This screening will begin with a live dance performance by Rachel Wang and concludes with an in-person Q&A with Japanese filmmaker Kaori Oda, director of Thus A Noise Speaks.
Curated by The Knot Collective, the programme presents intimate non-fiction films that move beyond stereotypes to explore the complex tensions between duty and selfhood in East Asian motherhood. In cultures where maternal self-sacrifice and emotional restraint are idealised, these works centre the agency and emotional depth of mothers navigating egg donation, mental illness, single parenthood, and raising non-binary children.
MOM
Artist. Rachel Wang
2025, UK, China, 5’
In this dance performance that opens the programme, the artist discovers the resemblance between the deep red cloak symbolising her mother and the hem of her own skirt. Realising her true longing for this connection to her mother, she finds the answers to her healing journey and decides to rebuild this connection.

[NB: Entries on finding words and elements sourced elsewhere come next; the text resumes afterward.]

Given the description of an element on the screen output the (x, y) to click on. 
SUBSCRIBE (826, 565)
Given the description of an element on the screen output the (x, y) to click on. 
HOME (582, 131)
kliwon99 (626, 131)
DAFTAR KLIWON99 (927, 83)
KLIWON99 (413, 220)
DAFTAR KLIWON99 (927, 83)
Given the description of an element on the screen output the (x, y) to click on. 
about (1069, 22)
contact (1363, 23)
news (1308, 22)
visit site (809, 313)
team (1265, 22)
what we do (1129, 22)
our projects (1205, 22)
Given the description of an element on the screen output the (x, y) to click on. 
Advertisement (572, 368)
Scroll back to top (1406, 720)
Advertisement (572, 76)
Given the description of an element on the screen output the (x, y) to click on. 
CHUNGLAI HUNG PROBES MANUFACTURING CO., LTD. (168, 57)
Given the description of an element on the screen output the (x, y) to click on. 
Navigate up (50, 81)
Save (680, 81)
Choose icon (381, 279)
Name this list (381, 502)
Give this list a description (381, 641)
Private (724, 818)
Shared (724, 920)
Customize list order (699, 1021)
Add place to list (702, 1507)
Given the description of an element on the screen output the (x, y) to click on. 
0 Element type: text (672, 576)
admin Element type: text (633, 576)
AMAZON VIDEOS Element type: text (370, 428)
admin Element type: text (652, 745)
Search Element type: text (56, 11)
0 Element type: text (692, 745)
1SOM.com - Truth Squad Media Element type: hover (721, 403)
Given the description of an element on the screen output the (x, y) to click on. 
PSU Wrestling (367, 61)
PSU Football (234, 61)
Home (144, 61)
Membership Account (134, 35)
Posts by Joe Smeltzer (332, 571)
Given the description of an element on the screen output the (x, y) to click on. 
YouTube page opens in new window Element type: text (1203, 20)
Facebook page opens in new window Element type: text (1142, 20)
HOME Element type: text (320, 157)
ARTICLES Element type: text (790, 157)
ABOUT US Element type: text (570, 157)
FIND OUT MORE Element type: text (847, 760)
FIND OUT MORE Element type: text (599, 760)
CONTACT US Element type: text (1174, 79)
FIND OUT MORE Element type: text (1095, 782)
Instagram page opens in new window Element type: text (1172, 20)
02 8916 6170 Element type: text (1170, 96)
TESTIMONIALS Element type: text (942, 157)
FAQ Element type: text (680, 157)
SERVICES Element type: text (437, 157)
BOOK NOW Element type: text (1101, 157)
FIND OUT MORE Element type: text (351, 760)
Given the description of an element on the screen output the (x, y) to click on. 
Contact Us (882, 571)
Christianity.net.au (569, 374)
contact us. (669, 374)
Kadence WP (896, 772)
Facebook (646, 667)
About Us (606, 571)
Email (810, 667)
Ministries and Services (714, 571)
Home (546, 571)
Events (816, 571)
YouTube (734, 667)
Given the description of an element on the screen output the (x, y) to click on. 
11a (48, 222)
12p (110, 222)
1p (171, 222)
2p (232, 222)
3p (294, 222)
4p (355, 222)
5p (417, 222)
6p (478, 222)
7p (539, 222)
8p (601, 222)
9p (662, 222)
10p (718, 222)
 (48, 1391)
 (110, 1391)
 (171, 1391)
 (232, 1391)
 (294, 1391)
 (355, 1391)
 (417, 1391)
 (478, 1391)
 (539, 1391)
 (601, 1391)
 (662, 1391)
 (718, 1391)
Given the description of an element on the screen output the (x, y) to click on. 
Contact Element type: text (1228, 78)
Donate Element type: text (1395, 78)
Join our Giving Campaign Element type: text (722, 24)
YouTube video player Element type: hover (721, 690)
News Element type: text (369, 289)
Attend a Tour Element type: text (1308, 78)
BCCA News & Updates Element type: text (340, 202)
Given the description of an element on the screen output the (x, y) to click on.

Fantastic Eggs and Where to Find Them
Dir. Vitty Ho
2024, Hong Kong, Taiwan, 30’
This is an egg donation diary of a 27-year-old girl, as well as a love letter to her unborn child, whom she will never meet. Five blood draws, nine ovulation injections, two ovulation-triggering shots, countless pills and growth hormones, and one general anesthesia surgery, resulting in 40 eggs, NT$99,000, and a lifetime of endless concern.
Transparent, I am.
Dir. Yuri Muraoka
2020, Hong Kong, Taiwan, 12’
In the year of 2020 when the world was forced to 'change'. I wanted to confirm what changed and what did not change in me and wrote a poem 'Transparent, I am.' This film is based on it. The white mask I wore became the screen projected my past. My family are sometimes hurt and suffer, but support me who suffers from schizophrenia. Nonoho, Yuri, Nemu and Hana. The four of us live today to the fullest while looking for the answer to 'Who are we?' - Yuri
Tiger and Ox
Dir. Seunghee Kim
2019, South Korea, 8’
A mother told her daughter to keep her father’s absence a secret. Years later, they look back on the prejudices they encountered as a single-parent family in South Korea.
Thus A Noise Speaks
Dir. Kaori Oda
2010, Japan, 38’
A family dinner shifts from celebration to discomfort when Oda reveals to their family that they are non-binary. But the dinner is a recreation of the real event two weeks after the fact and the director has re-staged it to force their family members to consider their responses and the dynamics at play.
The Knot Collective is a newly established film club dedicated to showcasing independent works that centre the narratives of East and Southeast Asian women and non-binary individuals, using cinema as an act of collective reflection and cross-cultural dialogue that weaves stories into the fabric of diasporic identity and shared cultural memory.